§ **Objectif**
Recopiez toutes les lignes ci-dessous à l'identique, sans en omettre aucune.

§ **Liste des données**

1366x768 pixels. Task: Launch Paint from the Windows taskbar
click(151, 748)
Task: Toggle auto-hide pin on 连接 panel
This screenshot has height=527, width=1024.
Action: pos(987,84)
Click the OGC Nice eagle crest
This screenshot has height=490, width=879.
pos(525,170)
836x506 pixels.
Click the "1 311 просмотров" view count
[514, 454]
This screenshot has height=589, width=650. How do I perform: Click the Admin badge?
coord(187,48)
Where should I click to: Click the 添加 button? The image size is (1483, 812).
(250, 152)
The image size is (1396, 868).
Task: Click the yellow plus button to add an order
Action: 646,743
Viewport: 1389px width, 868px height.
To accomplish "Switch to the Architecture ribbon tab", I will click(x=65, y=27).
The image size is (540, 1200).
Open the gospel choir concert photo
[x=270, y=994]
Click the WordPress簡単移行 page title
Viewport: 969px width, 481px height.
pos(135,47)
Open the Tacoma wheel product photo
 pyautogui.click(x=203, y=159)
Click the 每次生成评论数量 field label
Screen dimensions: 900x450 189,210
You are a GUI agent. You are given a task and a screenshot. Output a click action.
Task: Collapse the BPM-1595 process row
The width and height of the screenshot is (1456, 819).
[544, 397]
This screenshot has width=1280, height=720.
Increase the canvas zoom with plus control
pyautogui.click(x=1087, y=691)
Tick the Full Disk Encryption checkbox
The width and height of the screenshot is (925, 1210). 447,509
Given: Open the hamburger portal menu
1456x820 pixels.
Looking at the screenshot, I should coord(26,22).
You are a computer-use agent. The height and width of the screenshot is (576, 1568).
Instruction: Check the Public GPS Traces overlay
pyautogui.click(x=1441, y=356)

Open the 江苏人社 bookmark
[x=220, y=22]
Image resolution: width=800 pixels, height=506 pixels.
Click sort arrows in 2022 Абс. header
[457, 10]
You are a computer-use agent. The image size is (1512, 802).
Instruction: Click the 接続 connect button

§ **Réponse complète**
1366x768 pixels. Task: Launch Paint from the Windows taskbar
click(151, 748)
Task: Toggle auto-hide pin on 连接 panel
This screenshot has height=527, width=1024.
Action: pos(987,84)
Click the OGC Nice eagle crest
This screenshot has height=490, width=879.
pos(525,170)
836x506 pixels.
Click the "1 311 просмотров" view count
[514, 454]
This screenshot has height=589, width=650. How do I perform: Click the Admin badge?
coord(187,48)
Where should I click to: Click the 添加 button? The image size is (1483, 812).
(250, 152)
The image size is (1396, 868).
Task: Click the yellow plus button to add an order
Action: 646,743
Viewport: 1389px width, 868px height.
To accomplish "Switch to the Architecture ribbon tab", I will click(x=65, y=27).
The image size is (540, 1200).
Open the gospel choir concert photo
[x=270, y=994]
Click the WordPress簡単移行 page title
Viewport: 969px width, 481px height.
pos(135,47)
Open the Tacoma wheel product photo
 pyautogui.click(x=203, y=159)
Click the 每次生成评论数量 field label
Screen dimensions: 900x450 189,210
You are a GUI agent. You are given a task and a screenshot. Output a click action.
Task: Collapse the BPM-1595 process row
The width and height of the screenshot is (1456, 819).
[544, 397]
This screenshot has width=1280, height=720.
Increase the canvas zoom with plus control
pyautogui.click(x=1087, y=691)
Tick the Full Disk Encryption checkbox
The width and height of the screenshot is (925, 1210). 447,509
Given: Open the hamburger portal menu
1456x820 pixels.
Looking at the screenshot, I should coord(26,22).
You are a computer-use agent. The height and width of the screenshot is (576, 1568).
Instruction: Check the Public GPS Traces overlay
pyautogui.click(x=1441, y=356)

Open the 江苏人社 bookmark
[x=220, y=22]
Image resolution: width=800 pixels, height=506 pixels.
Click sort arrows in 2022 Абс. header
[457, 10]
You are a computer-use agent. The image size is (1512, 802).
Instruction: Click the 接続 connect button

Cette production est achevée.